## Materials provided
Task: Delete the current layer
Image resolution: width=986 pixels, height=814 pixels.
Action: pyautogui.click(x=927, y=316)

--

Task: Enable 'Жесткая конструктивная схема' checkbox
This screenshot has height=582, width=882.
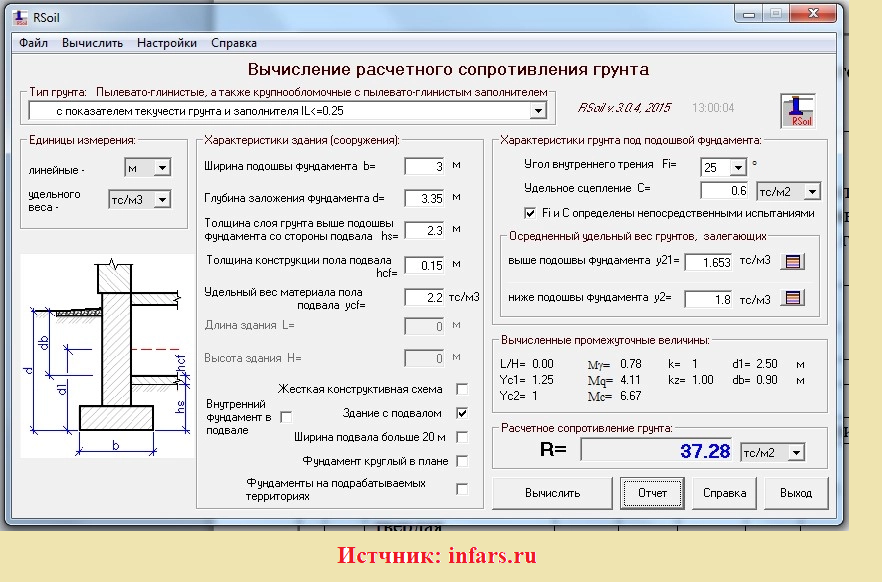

## Requirement
As the answer, set down only the lines from the data above between the one holding "Task: Enable 'Жесткая" and the one holding "This screenshot has height=582, width=882.", inclusive, exactly as they read.

## Completed exercise
Task: Enable 'Жесткая конструктивная схема' checkbox
This screenshot has height=582, width=882.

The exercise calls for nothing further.